「佐伯は、今どうしてるんだ? あの名門大学で何か書いてるのか?」

 鈴木が、再び僕に話を振った。悪気はないのだろう。けれど、その問いは、僕の胸の傷口に塩を塗り込むようなものだった。

「いや、俺はもう、全然書いてないよ。普通に、大学で経済の勉強してるだけ。授業についてくの必死……」

 僕は、努めて平静を装って答えた。雪乃が、僕の言葉をどんな表情で聞いているのか、怖くて見ることができなかった。

「へえ、そうなんだ。なんか意外だな」

 鈴木は、少し驚いたように言った。

「じゃあ、柊さんの本とか読んでるのか? 最新作、読んだ?」
「あ、ああ……。まあ、一応……」
 
 僕は、口ごもりながら嘘をついた。まだ、読めていない。彼女の世界に触れるのが、怖いのだ。

「どうだった?」
「すごい、と思うよ。やっぱり」

 それ以上、言葉が続かなかった。
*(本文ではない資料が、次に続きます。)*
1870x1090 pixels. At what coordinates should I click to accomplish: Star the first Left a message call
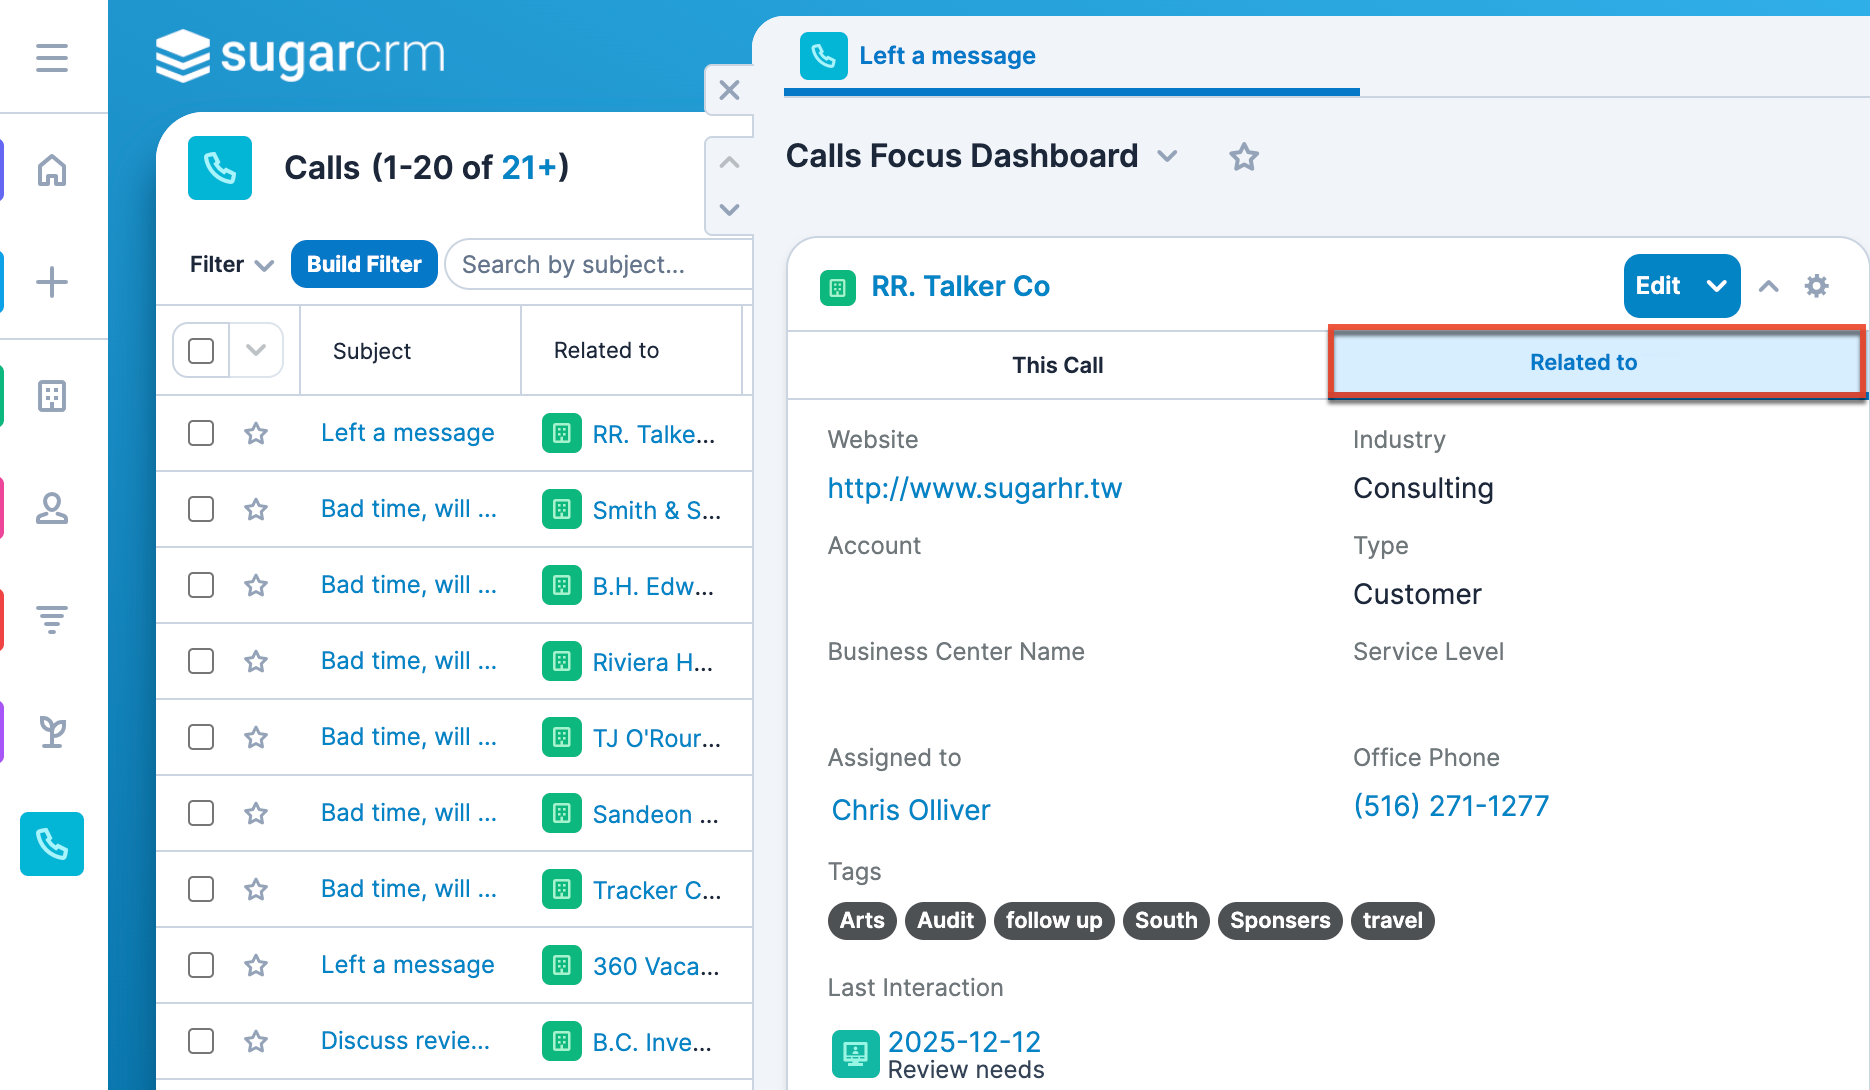(256, 433)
僕の嘘は、きっと彼らにも、そして雪乃にも、見透かされているだろう。

 雪乃の番になると、みんなが期待の眼差しを向けた。

「次回作、楽しみにしてるよ!」

 佐藤が言う。

「サイン、今度ちょうだいね! メルカリで高く売るから!」

 伊藤が、いつもの調子で茶化す。
 雪乃は、困ったように、しかしどこかビジネススマイルのようなものを浮かべて、「ありがとうございます。頑張ります」と答えるだけだった。